**QUOTED TEXT:**
Current critical research into partisan art focuses on poetry (poems and songs), graphic art, photography, and theatre, because of the above-mentioned exhibitions, and the fact that they were documented fairly well in socialist Yugoslavia and there have been some good critical studies. Most notably, Aldo Milohnić’s articles and edited volumes (2015, 2016, 2018) on the Yugoslav partisan theatre covered some of its most exciting moments: from agitational short performances with sketches, puppet theatre, and theatre of the liberation struggle to the silent whispering theatre. For the purposes of the theme of this issue, I will focus on the lesser known moments and formats of partisan performances and offer a novel way of understanding them in an intermedial perspective.

Three points need to be highlighted: first, all the partisan performances that I will analyse have survived in the form of photographs by the established contemporaneous partisan photographers Jože Petek and Edi Šelhaus. Second, Marta Paulin-Brina, who became the most famous partisan dancer, will be commented on through the prism of the partisan poem “Himna agitteatru” [Anthem to Agitprop Theatre] by Janez Kardelj. And third, we will look at performances involving two potent symbols – Tito and the star – by a directed constellation of partisan school children’s bodies. Despite the political recommendation that partisan photography should be limited to reportage and documentation (Brenk 1979), the last case studies serve as an evidence of peculiar staging and performing for the partisan camera that subverts the propagandistic reductionism. These performances were addressing the community-in-resistance, that is, they expressed symbols of the liberation itself, and even anticipated the future ritual performance under the aegis of the Titoist state.

Anthem to Agitational Theatre: Multiplicity of Voices, Images, Performances

Marta Paulin-Brina is a famous name in the history of Yugoslav and Slovenian performing arts. Her initial fame arguably stemmed from her dance performances during the PLS. As a member of the cultural group of the XIV Division of the Slovenian Liberation Army, she was not only in charge of different cultural activities but also actively participated in military combat. One of her answers to the question of how she could dance in front of partisans was that she could find the “correct language of movement only because of the people and the partisan poem, which was understood by everyone” (Paulin-Brina 1975: 25; emphasis in the original). Here, Marta Paulin-Brina is referring to partisan poetry in general rather than to a particular poem (cf. Komelj 2008) – in particular, she refers to the general reception and enthusiasm when reciting poems to and singing songs with people. However, one poem contains prophetic lines and, to a significant degree, describes the novelty and rupture of partisan art. It is entitled “Himna agitteatru” / “Anthem to Agitprop Theatre” (1942), and I would like, in a retrospective reading, to relate it to Marta’s partisan dance, which we can see as an effective materialisation, a performance of the manifesto-like theses from the “Anthem”.

**DATA LINES:**
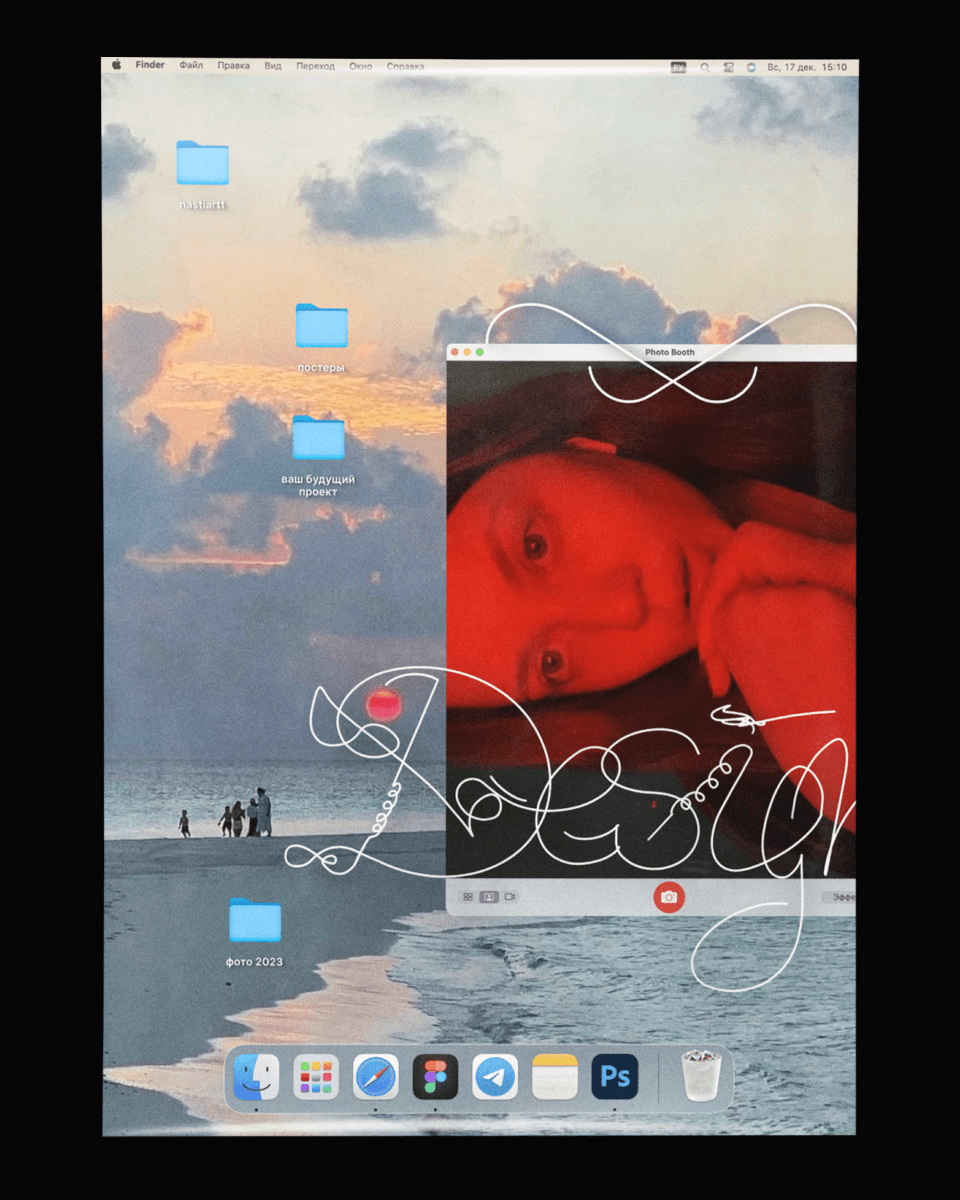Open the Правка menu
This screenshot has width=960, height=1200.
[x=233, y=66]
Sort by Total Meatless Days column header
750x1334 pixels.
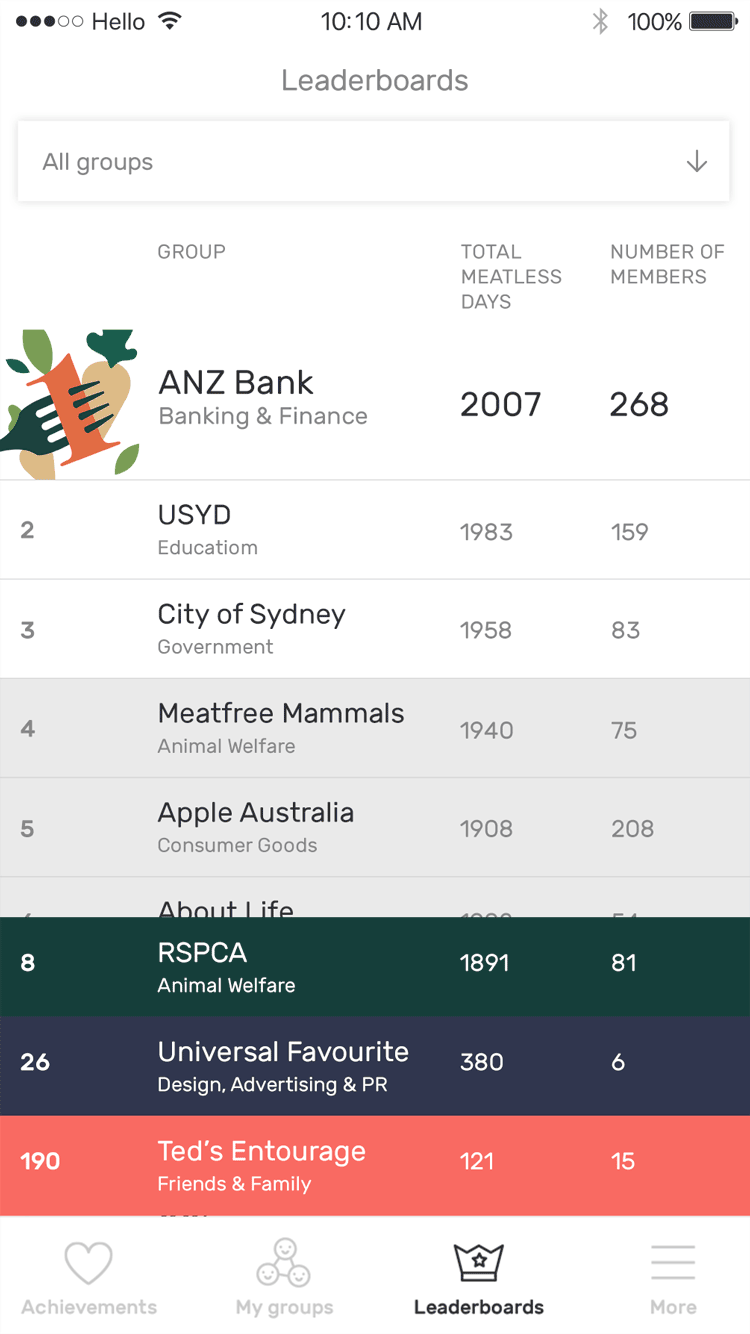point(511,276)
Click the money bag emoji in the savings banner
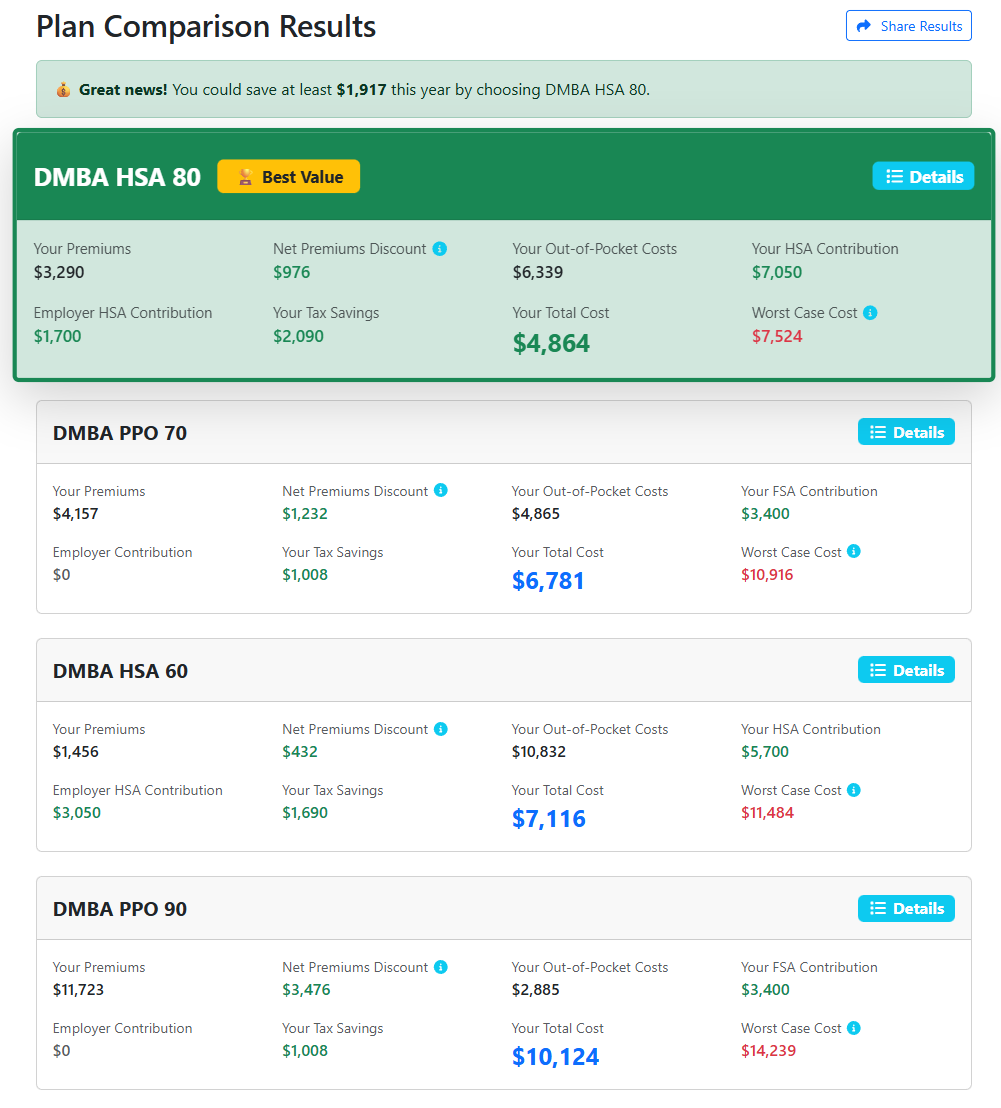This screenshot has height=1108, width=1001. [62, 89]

==

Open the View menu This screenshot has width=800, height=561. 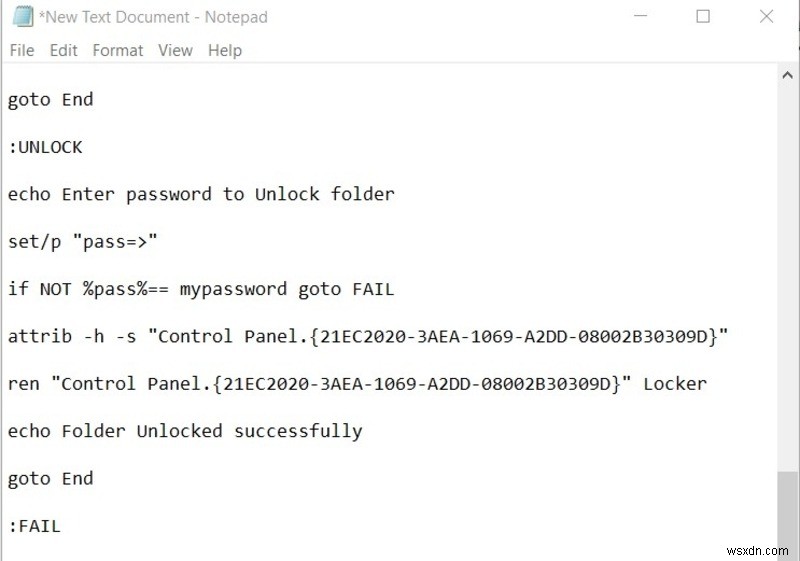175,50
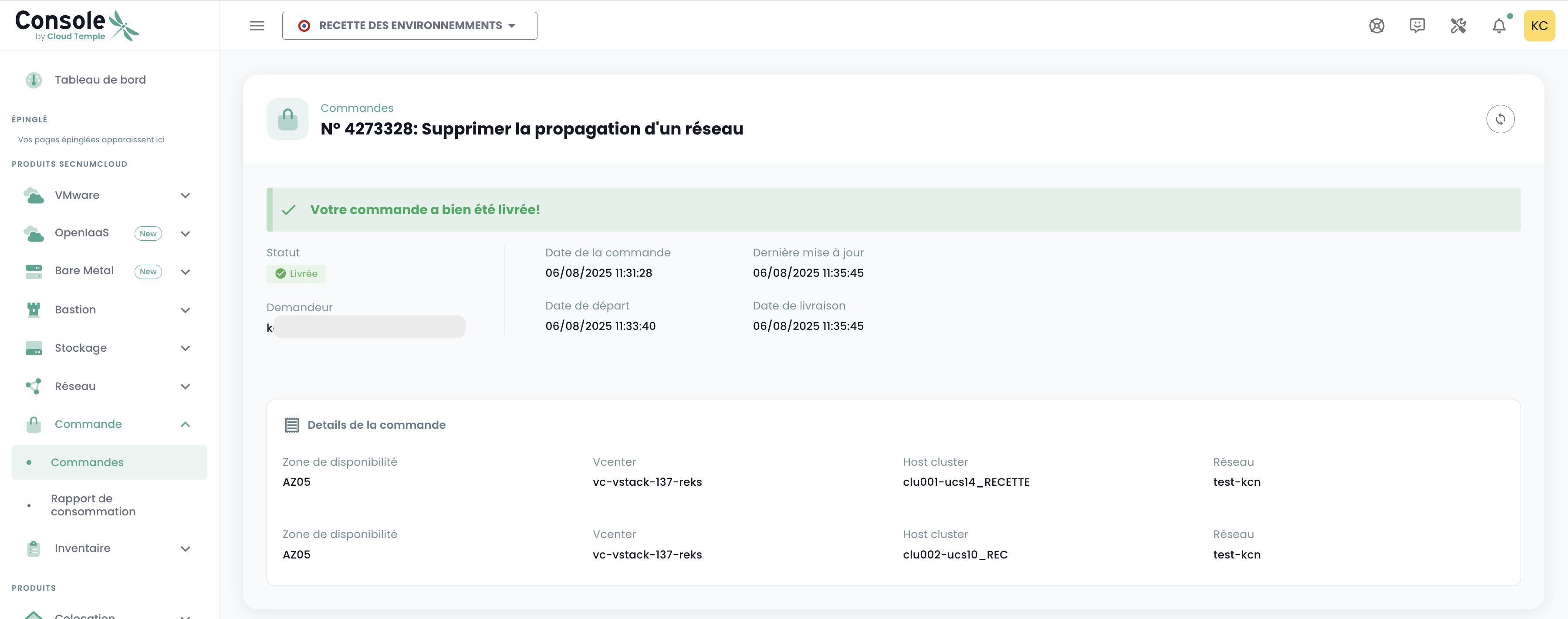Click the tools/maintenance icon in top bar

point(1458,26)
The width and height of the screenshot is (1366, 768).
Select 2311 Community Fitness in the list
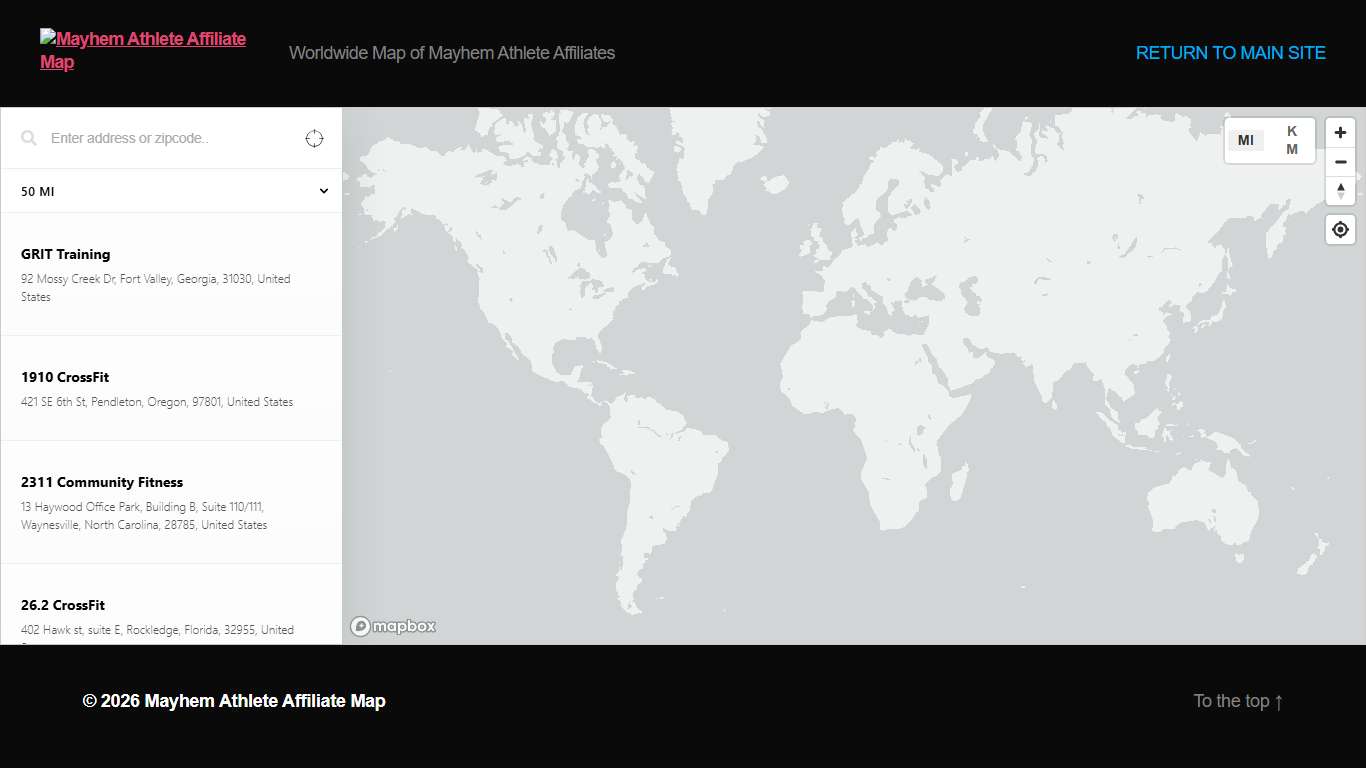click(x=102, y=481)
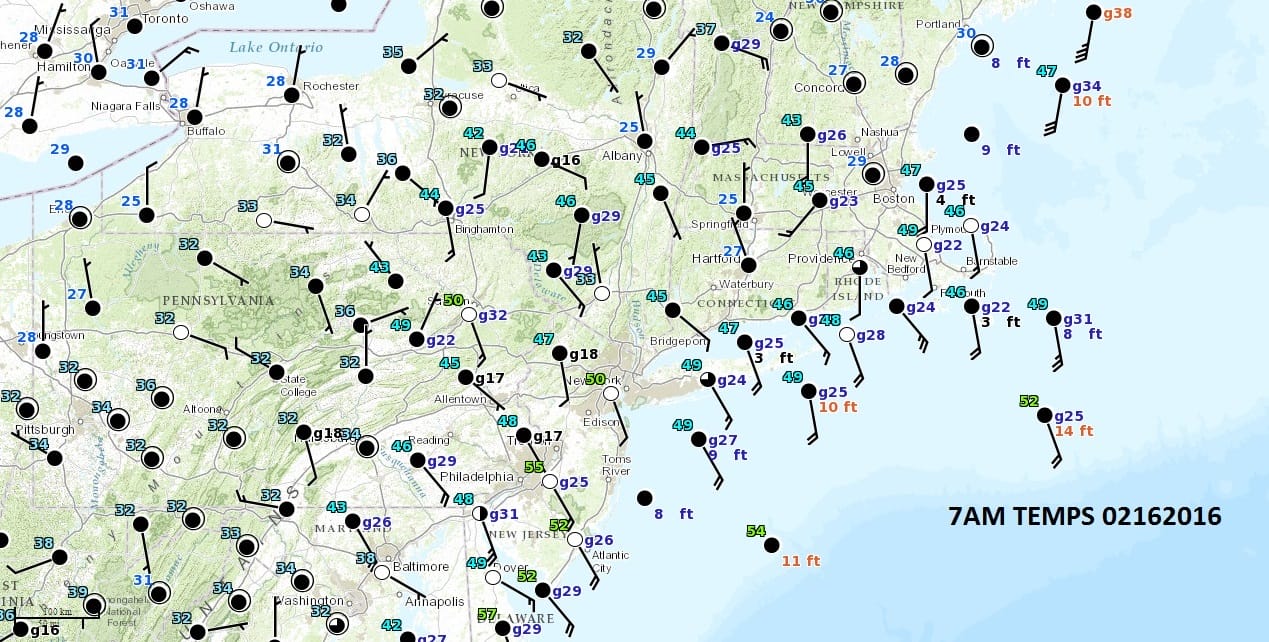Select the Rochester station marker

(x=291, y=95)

==

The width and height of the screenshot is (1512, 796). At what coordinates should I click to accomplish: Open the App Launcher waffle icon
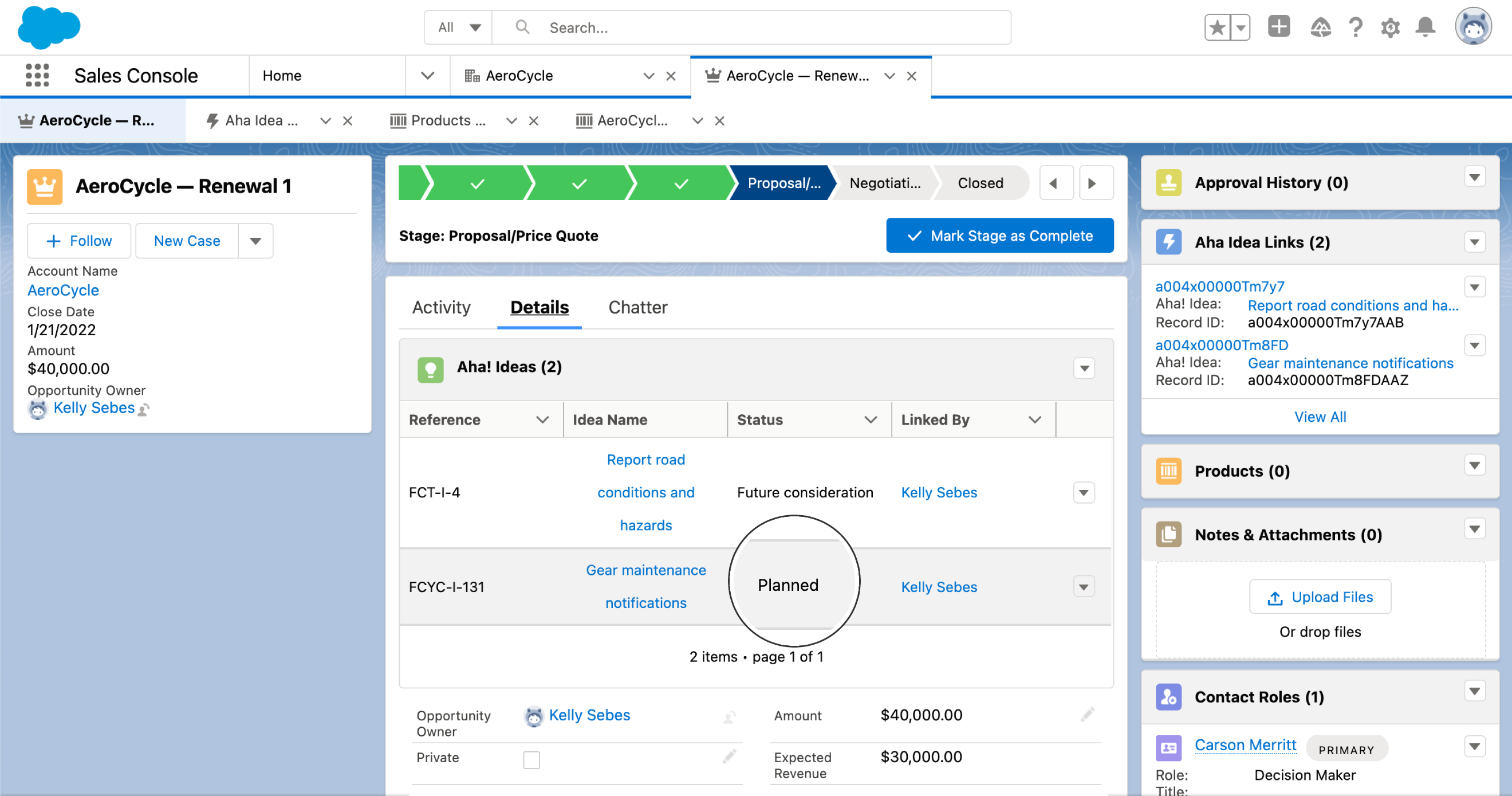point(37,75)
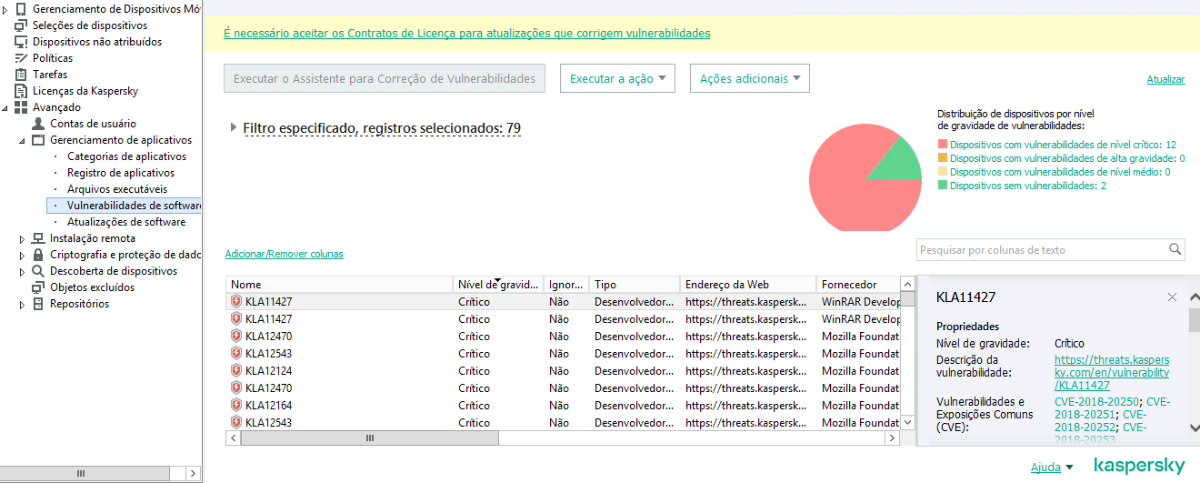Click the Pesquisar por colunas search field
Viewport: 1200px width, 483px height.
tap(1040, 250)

**TASKS AND EXERCISES:**
1: In the text on partisan performance, which two photographers took the photographs in which the analyzed performances have survived?
2: From the text on partisan performance, rewrite the passage that begins at the words "Current critical research" and stops after "an intermedial perspective.", putting "shows" wherever "performances" appears.
3: Condense the paragraph of the text on partisan performance that opens with "Three points need to be highlighted" into a short bulleted list that keeps its main facts.

**SOLUTIONS IN ORDER:**
1: Jože Petek and Edi Šelhaus.

2:
Current critical research into partisan art focuses on poetry (poems and songs), graphic art, photography, and theatre, because of the above-mentioned exhibitions, and the fact that they were documented fairly well in socialist Yugoslavia and there have been some good critical studies. Most notably, Aldo Milohnić’s articles and edited volumes (2015, 2016, 2018) on the Yugoslav partisan theatre covered some of its most exciting moments: from agitational short shows with sketches, puppet theatre, and theatre of the liberation struggle to the silent whispering theatre. For the purposes of the theme of this issue, I will focus on the lesser known moments and formats of partisan shows and offer a novel way of understanding them in an intermedial perspective.

3:
- The partisan performances analyzed survive as photographs by Jože Petek and Edi Šelhaus.
- Marta Paulin-Brina, the most famous partisan dancer, is discussed through Janez Kardelj's poem "Himna agitteatru" [Anthem to Agitprop Theatre].
- Performances in which partisan school children's bodies formed two symbols, Tito and the star, are examined.
- Although partisan photography was meant to be limited to reportage and documentation (Brenk 1979), these cases show staging for the camera that subverts propagandistic reductionism.
- The performances addressed the community-in-resistance, expressed symbols of liberation, and anticipated later ritual performance under the Titoist state.